さらに、CRO は、リスク管理委員会を束ねる者として、委員会を構成する各部⾨が適切な活動をしているかどうかを監督する⽴場にあり、各リスク管理部⾨の⼈材と機能の現状の把握を⾏い必要に応じて補強策をとるとともに、各種リスクが相互に影響をしあうかどうかについて留意を払い、リスク管理委員会における議論を促して各部⾨間でのリスクの⽬線合わせを促進する役割を担います(図表4参照)。
図表4 CRO とリスク管理委員会の位置づけ
リスク管理委員会は、CRO のもとで各リスク管理部⾨が識別し対応しているリスクの現状とリスク相互の影響への理解するプラットフォームたることが期待されます。したがって、CRO は企業の職制の中で上位の経営陣の⼀⼈として位置づけられなければならず、会社法上業務執⾏状況の取締役会への定期的報告義務が課される業務執⾏取締役レベルあるいは上級執⾏役員レベルに位置づけられることがふさわしいでしょう。

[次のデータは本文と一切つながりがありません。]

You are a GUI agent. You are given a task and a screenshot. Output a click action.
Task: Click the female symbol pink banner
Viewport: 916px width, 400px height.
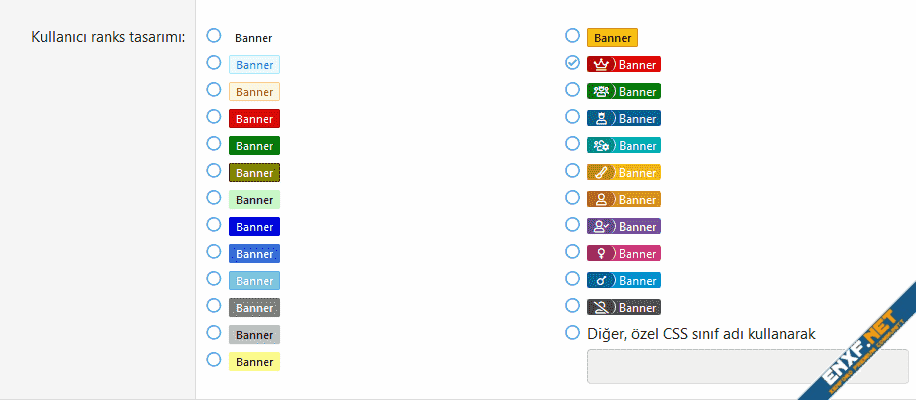(623, 253)
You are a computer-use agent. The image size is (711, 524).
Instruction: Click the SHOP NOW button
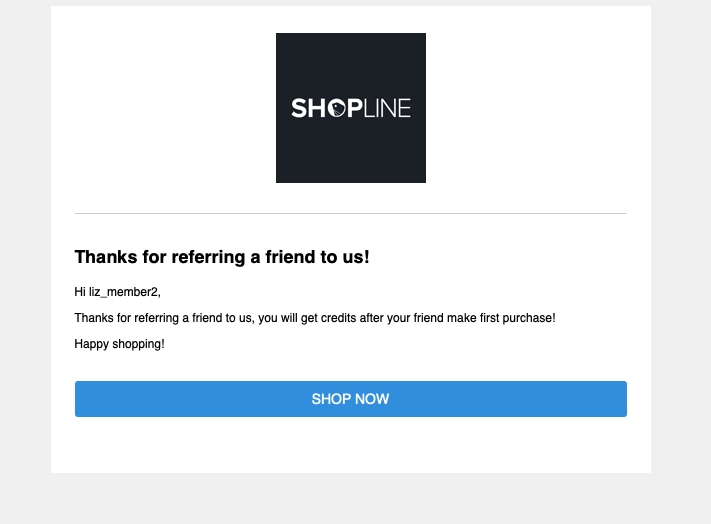(351, 399)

すでにリスク管理委員会が設置されている企業は PDCA を
リスク管理委員会はさまざまな企業で設置されていますが、単なる報告と情報共有の場になっていないでしょうか。リスク管理委員会が期待されるべき本来の機能を果たしているのかを⼀度評価することが必要です。また、「攻めの経営」を⽀援する役割を果たすためのリスク管理の⾼度化には、リスク管理委員会に対する強いリーダーシップが必要です。CRO の機能をどうやって組み込むのかを検討し、改善につなげていただければと思います。